**THE PROBLEM:** Everything from the line holding "Instruction: Open the Full Quality dropdown" through the last line of the data, and nothing else, should be retyped exactly, with no pictures.

**DATASET RECORDS:**
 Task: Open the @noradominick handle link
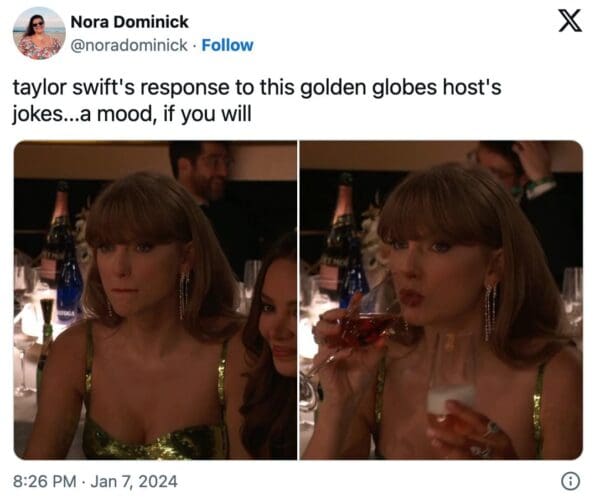click(x=129, y=45)
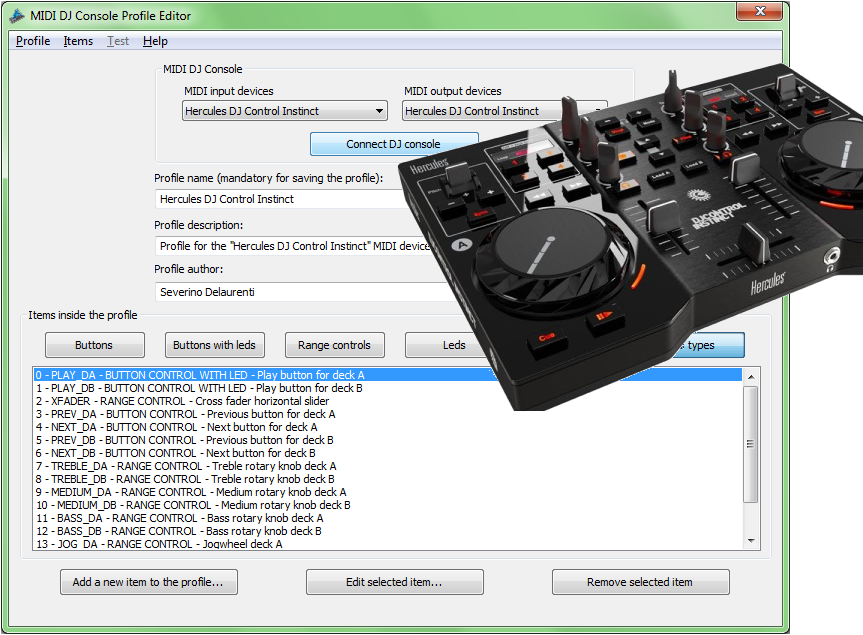The image size is (863, 635).
Task: Filter items by Leds
Action: (454, 345)
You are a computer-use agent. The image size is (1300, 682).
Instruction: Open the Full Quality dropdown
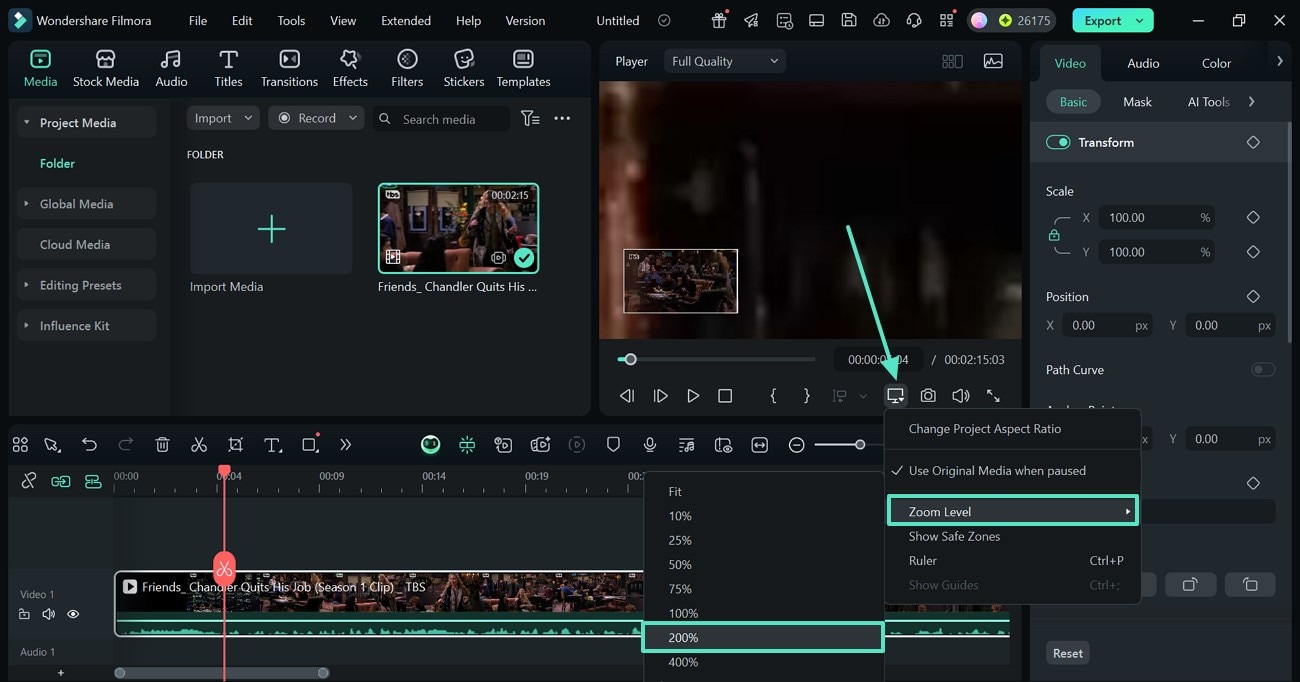[724, 62]
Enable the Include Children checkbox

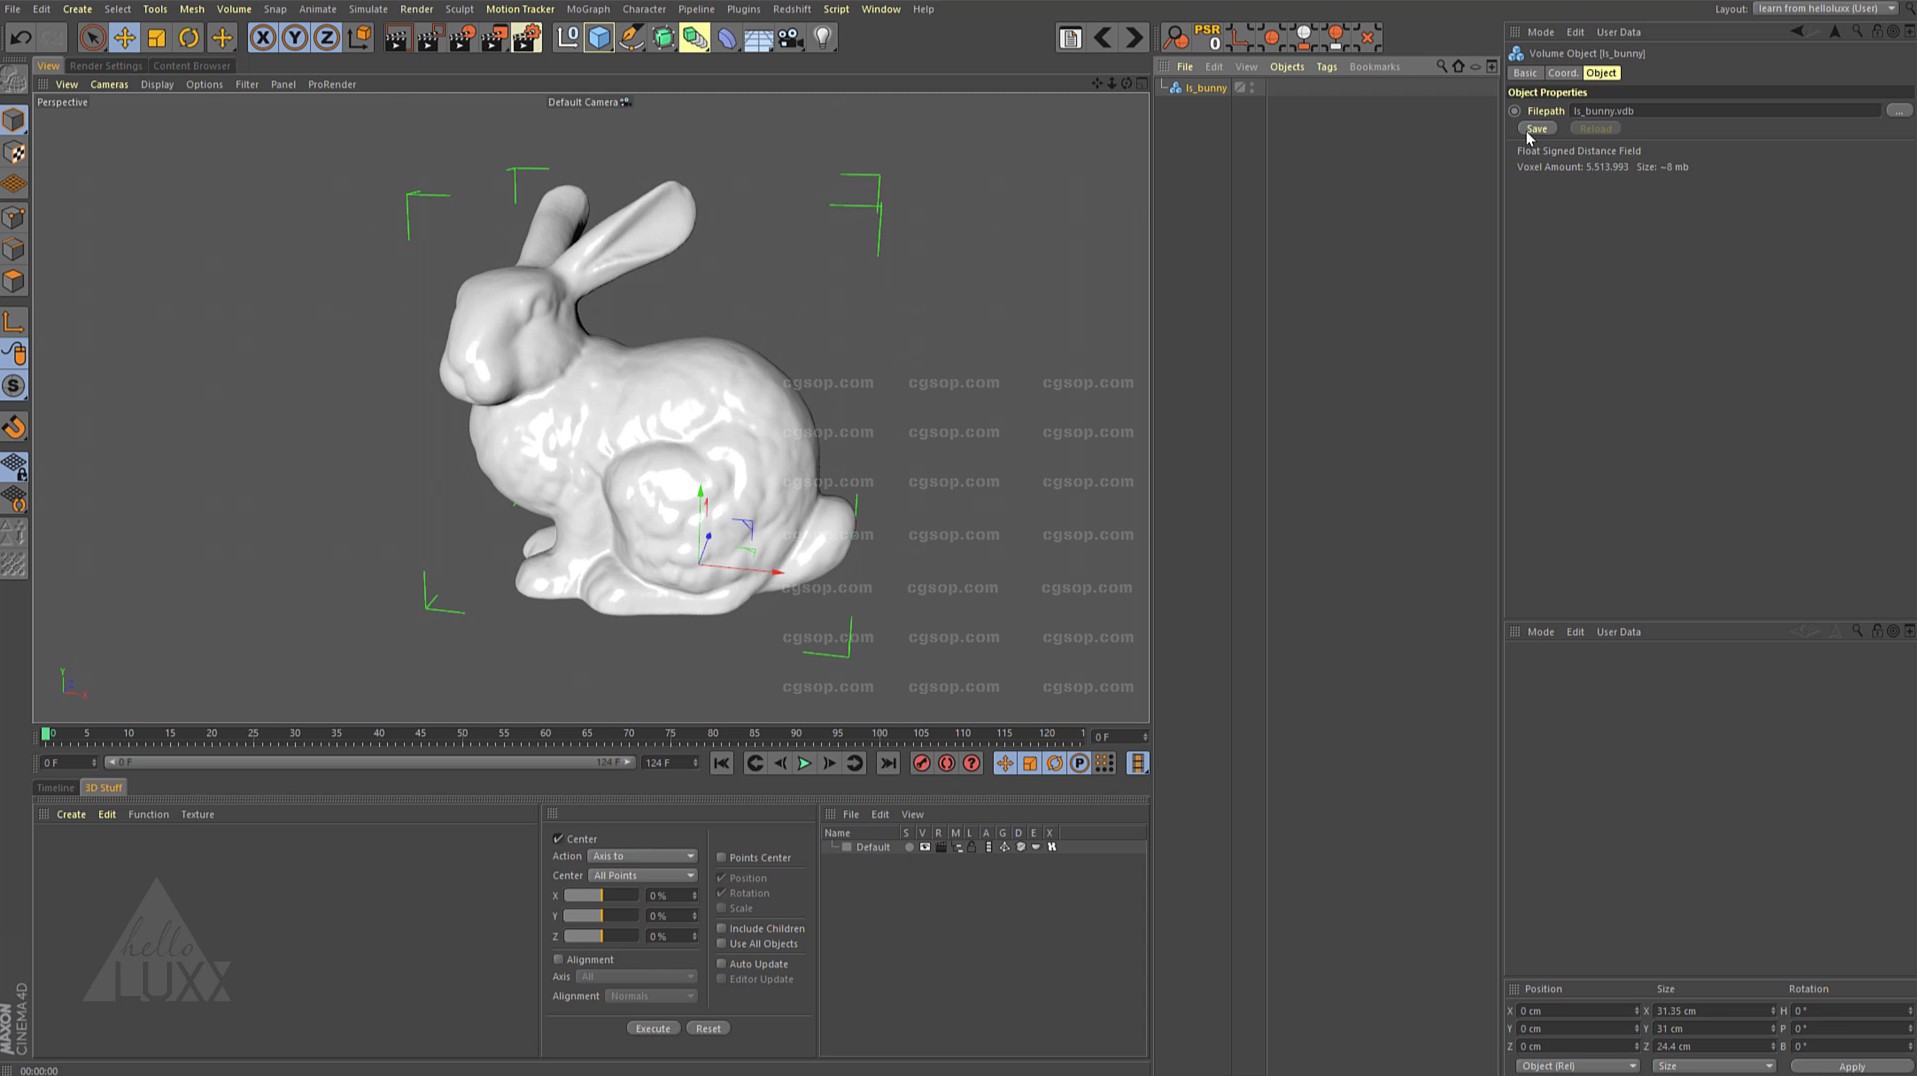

**REPLY:**
Instruction: Open the Full Quality dropdown
[724, 62]
Enable the Include Children checkbox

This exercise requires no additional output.